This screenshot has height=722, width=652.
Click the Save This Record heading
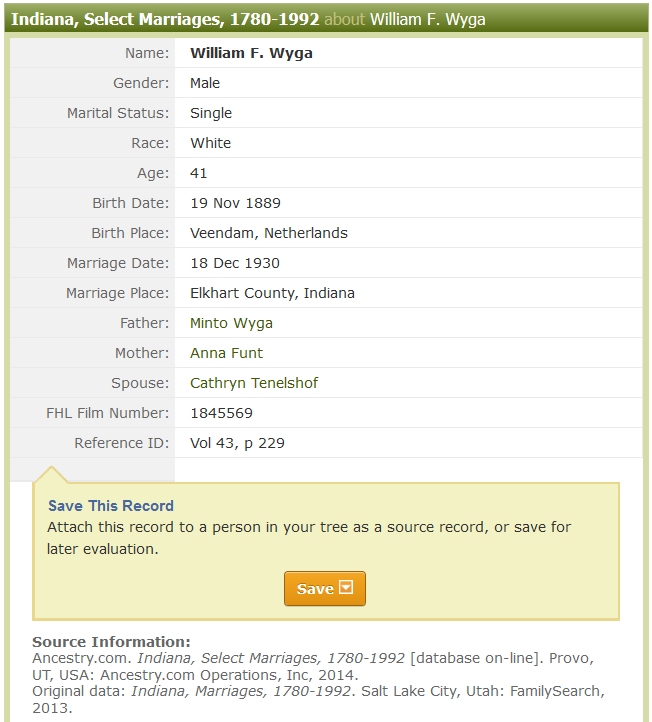click(x=111, y=506)
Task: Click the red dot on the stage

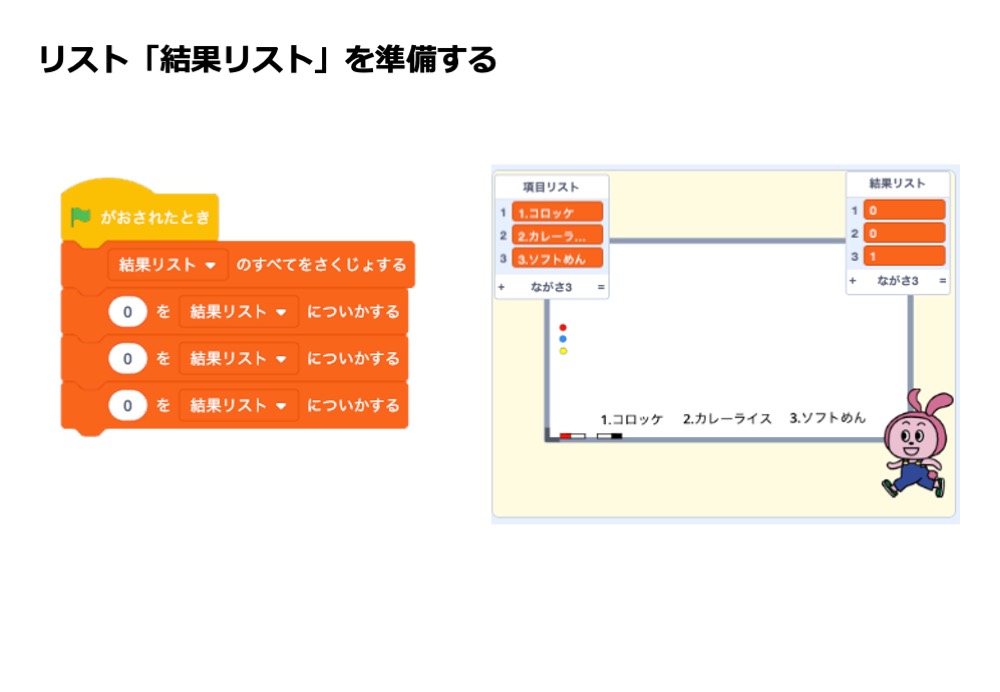Action: pyautogui.click(x=563, y=327)
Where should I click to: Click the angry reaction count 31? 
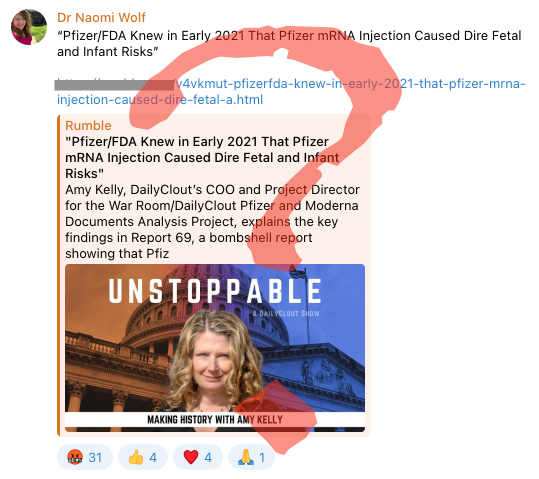click(95, 458)
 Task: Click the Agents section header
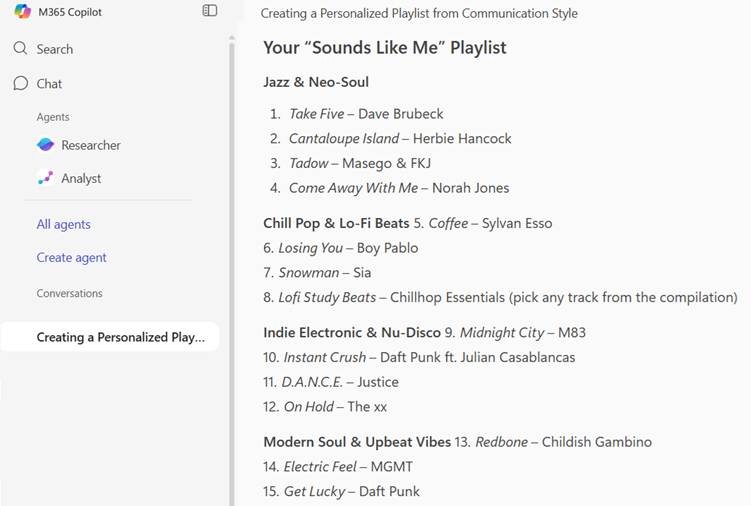click(x=53, y=117)
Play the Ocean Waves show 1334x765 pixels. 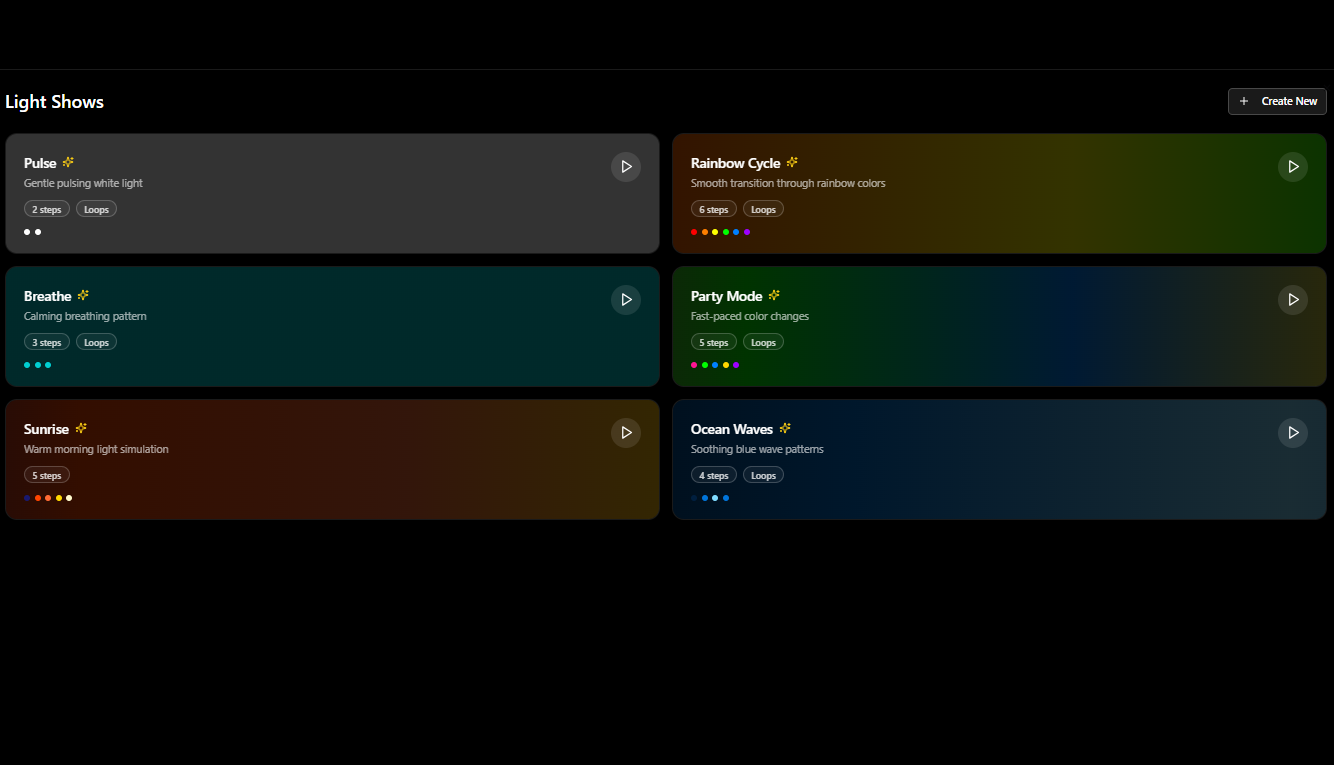(x=1293, y=432)
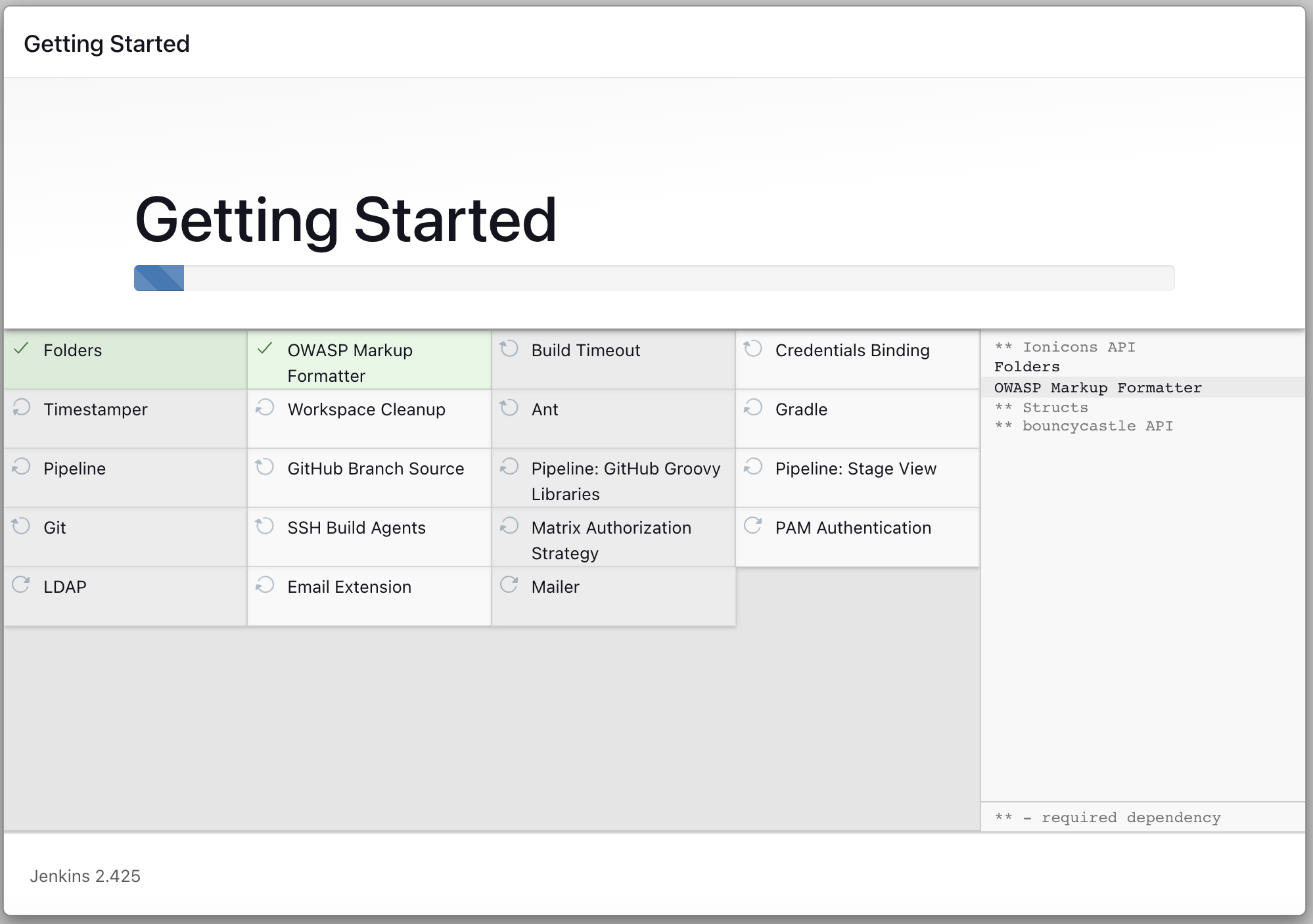Click the Jenkins 2.425 version text
1313x924 pixels.
(85, 876)
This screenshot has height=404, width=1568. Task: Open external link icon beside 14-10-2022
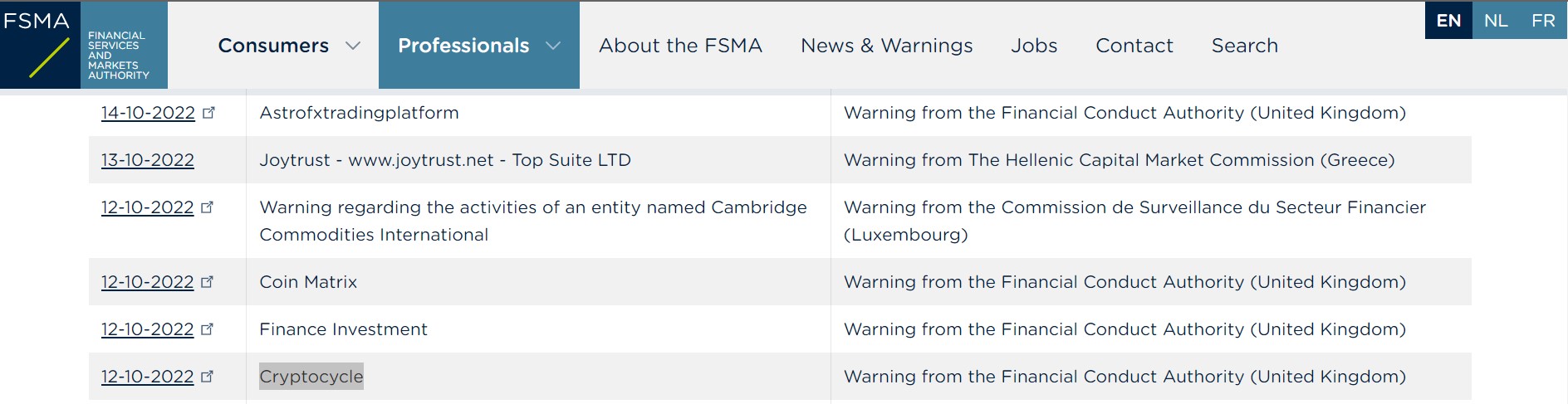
----------------
Problem details – Where the word "screenshot" occurs in a line of the entries above, count that line, and reply with the total only.

Your response – 2